WORK INSTRUCTIONS: Read the material below and tally how many lines hold the word "account", giving the number and nothing else.

EXERCISE DATA:
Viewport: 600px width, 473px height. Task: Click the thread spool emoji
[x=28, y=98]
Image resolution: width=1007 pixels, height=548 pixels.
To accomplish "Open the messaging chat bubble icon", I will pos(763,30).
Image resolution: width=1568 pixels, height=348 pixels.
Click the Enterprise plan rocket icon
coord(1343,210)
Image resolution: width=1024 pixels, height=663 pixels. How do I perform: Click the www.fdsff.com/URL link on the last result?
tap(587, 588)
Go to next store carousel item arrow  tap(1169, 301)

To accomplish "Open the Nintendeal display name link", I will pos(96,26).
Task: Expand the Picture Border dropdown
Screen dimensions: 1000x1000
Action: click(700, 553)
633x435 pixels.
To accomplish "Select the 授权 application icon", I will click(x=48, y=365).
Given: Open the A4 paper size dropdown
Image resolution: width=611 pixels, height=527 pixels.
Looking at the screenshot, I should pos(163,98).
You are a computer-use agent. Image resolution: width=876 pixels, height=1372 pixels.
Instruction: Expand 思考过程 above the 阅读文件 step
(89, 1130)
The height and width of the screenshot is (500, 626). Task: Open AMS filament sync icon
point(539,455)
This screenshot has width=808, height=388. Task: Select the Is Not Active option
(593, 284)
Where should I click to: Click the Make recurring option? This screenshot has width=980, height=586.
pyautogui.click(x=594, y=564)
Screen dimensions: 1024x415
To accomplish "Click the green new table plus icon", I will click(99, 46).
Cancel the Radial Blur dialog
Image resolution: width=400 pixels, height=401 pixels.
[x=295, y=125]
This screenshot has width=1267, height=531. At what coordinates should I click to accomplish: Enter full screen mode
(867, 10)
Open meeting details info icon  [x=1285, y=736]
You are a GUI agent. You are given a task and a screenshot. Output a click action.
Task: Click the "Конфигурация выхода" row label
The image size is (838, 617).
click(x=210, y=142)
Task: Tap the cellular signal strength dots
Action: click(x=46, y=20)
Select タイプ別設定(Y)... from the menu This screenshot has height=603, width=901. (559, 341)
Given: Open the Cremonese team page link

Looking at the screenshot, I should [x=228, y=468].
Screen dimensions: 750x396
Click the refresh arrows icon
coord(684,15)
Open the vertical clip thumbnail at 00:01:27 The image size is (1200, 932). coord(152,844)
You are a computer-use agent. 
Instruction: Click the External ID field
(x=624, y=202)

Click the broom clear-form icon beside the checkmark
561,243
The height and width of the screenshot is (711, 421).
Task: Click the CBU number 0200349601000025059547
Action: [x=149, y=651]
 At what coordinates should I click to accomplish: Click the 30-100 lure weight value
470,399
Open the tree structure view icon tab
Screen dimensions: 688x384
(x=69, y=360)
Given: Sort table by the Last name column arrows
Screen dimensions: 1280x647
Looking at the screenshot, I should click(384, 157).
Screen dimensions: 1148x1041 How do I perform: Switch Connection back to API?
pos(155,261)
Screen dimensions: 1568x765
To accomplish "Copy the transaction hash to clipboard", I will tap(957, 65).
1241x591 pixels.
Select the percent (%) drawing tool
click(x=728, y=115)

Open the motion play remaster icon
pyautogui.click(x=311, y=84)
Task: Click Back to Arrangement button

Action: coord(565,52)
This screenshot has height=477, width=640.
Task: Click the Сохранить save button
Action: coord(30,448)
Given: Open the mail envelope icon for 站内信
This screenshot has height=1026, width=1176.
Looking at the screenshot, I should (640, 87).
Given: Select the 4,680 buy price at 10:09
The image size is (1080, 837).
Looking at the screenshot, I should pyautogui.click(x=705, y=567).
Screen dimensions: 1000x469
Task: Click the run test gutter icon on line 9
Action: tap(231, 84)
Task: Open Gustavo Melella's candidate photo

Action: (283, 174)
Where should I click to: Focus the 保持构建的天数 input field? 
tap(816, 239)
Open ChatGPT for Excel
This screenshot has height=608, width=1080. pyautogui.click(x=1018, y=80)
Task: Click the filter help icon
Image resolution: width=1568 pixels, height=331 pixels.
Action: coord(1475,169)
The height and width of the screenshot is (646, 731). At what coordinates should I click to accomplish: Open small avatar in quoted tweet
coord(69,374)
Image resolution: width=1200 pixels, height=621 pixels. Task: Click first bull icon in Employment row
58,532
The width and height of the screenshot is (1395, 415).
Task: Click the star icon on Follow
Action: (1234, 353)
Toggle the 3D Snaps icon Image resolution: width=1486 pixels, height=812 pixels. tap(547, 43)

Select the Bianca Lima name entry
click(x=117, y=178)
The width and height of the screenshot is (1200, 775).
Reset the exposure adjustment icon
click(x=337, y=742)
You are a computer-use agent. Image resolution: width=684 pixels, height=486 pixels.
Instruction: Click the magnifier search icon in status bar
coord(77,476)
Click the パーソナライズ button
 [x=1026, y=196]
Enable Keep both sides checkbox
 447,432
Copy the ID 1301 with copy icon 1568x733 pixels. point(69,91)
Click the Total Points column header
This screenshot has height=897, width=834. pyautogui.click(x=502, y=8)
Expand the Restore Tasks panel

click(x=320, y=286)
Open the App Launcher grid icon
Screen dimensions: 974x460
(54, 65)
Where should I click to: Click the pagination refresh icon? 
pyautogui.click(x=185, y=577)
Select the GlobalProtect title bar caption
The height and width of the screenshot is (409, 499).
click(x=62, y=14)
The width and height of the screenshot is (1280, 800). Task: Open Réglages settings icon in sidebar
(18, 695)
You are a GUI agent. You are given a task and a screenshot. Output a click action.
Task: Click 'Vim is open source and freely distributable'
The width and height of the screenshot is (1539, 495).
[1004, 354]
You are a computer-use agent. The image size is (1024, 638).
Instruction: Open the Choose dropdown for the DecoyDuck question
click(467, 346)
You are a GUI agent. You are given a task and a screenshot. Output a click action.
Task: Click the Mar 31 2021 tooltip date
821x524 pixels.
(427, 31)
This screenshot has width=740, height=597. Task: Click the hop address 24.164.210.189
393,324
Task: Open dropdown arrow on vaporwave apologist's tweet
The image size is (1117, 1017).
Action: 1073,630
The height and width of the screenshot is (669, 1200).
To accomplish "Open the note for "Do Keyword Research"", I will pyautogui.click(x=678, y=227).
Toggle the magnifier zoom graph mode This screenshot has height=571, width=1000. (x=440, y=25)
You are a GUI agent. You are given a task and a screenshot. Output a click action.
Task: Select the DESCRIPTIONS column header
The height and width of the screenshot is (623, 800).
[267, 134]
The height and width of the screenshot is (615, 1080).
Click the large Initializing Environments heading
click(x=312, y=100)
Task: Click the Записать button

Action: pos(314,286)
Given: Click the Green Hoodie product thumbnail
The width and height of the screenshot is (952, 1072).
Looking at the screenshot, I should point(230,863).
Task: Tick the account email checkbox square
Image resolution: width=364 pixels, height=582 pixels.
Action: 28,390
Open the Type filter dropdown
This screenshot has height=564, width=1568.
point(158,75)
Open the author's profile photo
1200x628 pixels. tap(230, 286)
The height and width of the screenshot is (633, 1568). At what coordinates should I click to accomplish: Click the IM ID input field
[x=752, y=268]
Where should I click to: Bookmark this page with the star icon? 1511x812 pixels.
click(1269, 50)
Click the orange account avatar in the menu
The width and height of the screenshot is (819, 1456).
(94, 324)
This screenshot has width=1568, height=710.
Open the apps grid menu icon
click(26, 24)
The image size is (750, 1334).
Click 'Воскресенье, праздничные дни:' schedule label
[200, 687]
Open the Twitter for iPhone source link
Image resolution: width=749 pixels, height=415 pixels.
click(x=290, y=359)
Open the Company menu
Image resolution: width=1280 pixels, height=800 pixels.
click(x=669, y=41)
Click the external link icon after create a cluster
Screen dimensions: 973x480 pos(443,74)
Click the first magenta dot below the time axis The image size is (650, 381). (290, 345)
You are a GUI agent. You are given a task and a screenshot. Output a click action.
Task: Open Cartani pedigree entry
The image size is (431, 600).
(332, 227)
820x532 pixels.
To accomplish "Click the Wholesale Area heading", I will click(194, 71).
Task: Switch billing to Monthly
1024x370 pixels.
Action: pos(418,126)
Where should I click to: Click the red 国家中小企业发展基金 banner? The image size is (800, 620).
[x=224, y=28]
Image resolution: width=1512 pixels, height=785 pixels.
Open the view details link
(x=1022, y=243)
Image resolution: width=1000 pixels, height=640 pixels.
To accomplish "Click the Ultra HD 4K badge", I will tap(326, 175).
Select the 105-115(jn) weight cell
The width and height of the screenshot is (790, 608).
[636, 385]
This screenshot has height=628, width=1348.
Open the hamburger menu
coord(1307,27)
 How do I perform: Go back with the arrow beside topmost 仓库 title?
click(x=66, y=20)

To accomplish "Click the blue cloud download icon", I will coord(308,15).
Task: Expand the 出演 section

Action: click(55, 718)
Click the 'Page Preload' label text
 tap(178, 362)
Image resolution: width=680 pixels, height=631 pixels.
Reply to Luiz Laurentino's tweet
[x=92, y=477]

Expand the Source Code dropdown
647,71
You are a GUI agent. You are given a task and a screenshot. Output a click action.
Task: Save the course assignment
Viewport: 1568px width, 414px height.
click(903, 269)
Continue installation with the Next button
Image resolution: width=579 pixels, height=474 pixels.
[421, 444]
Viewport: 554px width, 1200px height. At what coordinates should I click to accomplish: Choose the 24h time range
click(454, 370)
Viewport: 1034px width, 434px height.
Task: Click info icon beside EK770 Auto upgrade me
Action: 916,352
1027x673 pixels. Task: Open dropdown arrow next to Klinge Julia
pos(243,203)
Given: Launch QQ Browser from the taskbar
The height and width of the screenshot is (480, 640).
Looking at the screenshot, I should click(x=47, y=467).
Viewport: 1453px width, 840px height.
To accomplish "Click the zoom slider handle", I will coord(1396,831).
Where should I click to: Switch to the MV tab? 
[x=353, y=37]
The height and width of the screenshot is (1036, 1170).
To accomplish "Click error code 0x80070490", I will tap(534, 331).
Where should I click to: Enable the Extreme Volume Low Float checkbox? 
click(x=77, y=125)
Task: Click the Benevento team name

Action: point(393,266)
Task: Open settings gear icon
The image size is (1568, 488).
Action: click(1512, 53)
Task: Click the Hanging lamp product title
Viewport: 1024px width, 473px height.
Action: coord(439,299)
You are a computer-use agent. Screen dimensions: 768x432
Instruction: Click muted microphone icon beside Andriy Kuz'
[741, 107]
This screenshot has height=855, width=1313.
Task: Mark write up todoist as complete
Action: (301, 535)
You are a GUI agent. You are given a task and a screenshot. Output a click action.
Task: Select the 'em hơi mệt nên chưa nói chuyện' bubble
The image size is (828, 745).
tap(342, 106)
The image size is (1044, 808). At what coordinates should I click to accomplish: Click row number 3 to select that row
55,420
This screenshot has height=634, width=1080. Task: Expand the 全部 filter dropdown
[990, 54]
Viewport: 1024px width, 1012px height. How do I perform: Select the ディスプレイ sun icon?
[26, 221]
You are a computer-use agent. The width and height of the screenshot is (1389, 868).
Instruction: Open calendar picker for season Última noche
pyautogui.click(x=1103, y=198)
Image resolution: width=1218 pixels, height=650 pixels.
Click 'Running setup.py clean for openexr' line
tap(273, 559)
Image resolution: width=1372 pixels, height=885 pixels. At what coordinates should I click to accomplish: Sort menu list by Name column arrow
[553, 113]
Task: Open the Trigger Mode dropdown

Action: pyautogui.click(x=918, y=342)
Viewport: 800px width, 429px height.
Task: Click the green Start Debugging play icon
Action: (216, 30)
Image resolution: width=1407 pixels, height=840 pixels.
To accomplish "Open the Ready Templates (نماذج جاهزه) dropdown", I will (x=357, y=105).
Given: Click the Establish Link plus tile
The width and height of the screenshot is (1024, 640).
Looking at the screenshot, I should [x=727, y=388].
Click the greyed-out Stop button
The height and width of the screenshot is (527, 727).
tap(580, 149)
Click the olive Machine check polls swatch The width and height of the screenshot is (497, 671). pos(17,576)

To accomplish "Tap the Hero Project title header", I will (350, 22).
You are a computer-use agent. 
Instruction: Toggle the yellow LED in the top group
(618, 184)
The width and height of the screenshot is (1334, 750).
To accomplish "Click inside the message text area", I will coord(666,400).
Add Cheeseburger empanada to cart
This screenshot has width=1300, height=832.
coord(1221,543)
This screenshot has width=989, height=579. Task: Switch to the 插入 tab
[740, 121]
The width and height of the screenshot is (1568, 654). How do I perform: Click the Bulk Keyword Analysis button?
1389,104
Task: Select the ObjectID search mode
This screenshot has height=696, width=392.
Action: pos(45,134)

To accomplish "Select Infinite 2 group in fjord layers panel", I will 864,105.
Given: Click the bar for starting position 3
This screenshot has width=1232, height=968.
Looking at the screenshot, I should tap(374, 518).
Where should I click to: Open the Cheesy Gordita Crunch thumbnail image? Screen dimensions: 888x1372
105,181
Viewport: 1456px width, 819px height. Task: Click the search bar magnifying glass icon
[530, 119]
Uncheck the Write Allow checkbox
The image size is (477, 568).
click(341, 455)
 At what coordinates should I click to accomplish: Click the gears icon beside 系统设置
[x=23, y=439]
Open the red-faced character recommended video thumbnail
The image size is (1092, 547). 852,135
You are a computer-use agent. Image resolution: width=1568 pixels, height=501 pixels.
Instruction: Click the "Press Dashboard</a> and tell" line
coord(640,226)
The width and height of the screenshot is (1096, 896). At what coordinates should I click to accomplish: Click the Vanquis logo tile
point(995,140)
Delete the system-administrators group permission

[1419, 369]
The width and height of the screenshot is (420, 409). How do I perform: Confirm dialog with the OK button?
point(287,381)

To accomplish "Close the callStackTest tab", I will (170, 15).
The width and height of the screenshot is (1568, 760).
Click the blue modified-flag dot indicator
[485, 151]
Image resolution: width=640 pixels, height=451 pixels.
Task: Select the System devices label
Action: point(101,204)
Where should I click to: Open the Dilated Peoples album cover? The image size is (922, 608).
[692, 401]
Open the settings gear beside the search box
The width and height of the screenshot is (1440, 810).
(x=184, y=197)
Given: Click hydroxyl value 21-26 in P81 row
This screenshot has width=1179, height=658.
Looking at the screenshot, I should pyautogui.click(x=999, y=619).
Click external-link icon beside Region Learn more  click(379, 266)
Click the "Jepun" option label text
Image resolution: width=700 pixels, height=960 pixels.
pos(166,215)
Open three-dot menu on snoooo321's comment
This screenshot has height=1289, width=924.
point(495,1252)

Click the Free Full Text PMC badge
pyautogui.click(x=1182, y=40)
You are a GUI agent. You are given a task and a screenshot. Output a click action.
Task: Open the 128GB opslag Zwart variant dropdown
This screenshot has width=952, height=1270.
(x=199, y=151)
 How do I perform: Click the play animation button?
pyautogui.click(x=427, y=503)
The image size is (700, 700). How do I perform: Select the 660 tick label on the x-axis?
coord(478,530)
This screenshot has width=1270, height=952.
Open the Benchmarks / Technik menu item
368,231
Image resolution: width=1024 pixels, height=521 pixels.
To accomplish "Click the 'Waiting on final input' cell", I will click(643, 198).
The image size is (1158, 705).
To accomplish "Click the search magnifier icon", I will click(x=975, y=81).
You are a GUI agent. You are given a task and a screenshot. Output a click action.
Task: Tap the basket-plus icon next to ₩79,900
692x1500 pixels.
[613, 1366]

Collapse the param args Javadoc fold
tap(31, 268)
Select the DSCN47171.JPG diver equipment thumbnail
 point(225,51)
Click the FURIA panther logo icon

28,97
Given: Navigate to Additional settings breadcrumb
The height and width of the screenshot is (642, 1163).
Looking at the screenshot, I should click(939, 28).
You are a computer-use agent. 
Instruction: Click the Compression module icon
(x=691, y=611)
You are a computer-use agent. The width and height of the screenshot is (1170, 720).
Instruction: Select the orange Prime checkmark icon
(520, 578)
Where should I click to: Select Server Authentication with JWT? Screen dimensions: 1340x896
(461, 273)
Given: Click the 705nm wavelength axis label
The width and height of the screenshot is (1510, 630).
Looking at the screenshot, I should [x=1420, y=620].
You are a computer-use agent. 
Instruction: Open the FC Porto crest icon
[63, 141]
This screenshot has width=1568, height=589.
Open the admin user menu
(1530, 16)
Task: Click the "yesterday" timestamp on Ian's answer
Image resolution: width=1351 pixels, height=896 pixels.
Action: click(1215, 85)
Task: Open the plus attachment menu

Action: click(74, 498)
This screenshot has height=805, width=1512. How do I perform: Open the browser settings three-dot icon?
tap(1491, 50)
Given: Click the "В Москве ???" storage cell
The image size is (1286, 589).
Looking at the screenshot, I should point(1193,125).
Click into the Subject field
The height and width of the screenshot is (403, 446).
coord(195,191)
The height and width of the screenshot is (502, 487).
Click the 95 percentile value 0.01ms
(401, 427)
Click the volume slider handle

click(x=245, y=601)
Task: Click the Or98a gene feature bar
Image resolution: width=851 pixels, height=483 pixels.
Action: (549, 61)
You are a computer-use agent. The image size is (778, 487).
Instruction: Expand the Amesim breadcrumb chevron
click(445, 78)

FINISHED EXERCISE: 2